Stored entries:
· · ·
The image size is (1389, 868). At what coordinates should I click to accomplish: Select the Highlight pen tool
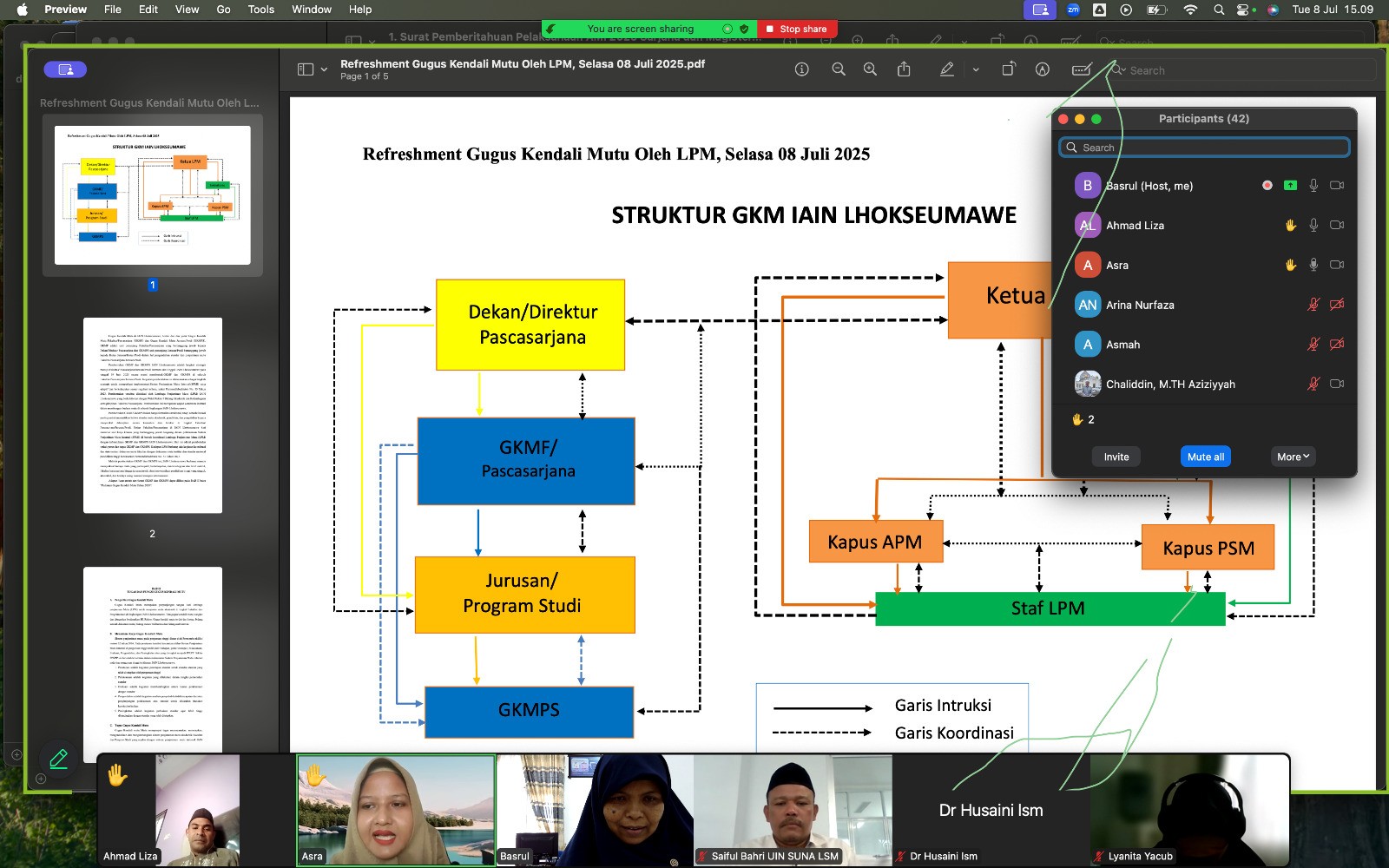pyautogui.click(x=947, y=69)
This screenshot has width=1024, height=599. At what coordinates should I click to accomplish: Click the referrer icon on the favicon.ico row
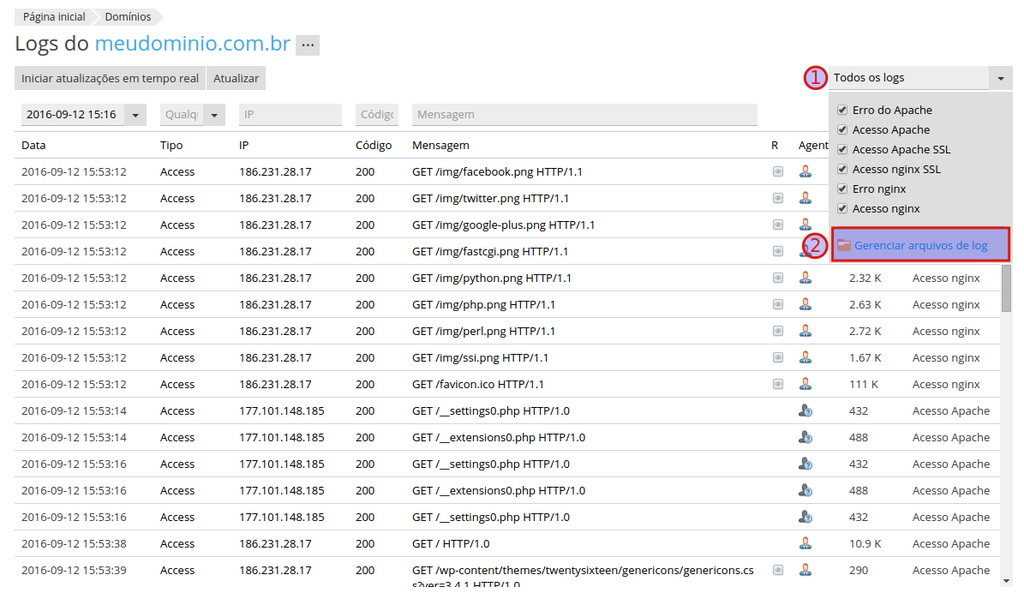click(x=777, y=384)
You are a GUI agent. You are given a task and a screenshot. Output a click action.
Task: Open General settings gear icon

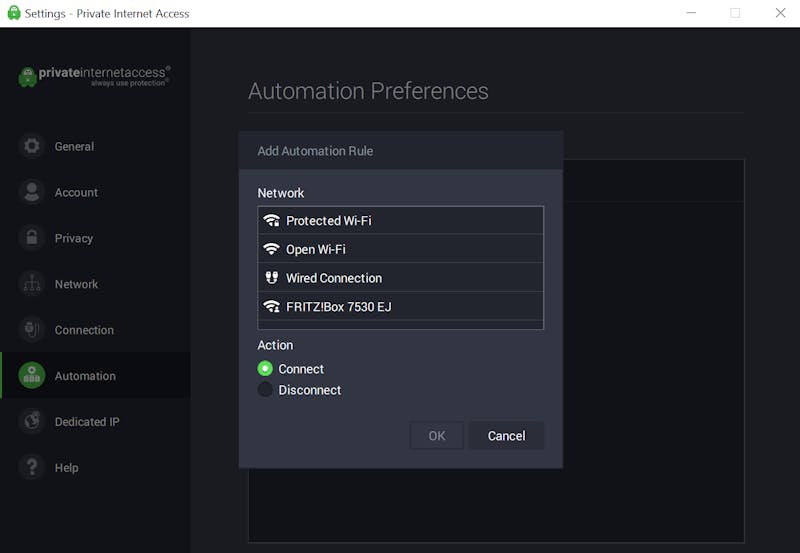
· · ·
Exact copy, no pictures: reproduce every record as it stands.

The image size is (1389, 868). At what coordinates should I click to accomplish: Select the Highlight pen tool
pyautogui.click(x=947, y=69)
This screenshot has width=1024, height=599. At what coordinates should I click to accomplish: Click the referrer icon on the favicon.ico row
click(x=777, y=384)
You are a GUI agent. You are given a task and a screenshot. Output a click action.
Task: Open General settings gear icon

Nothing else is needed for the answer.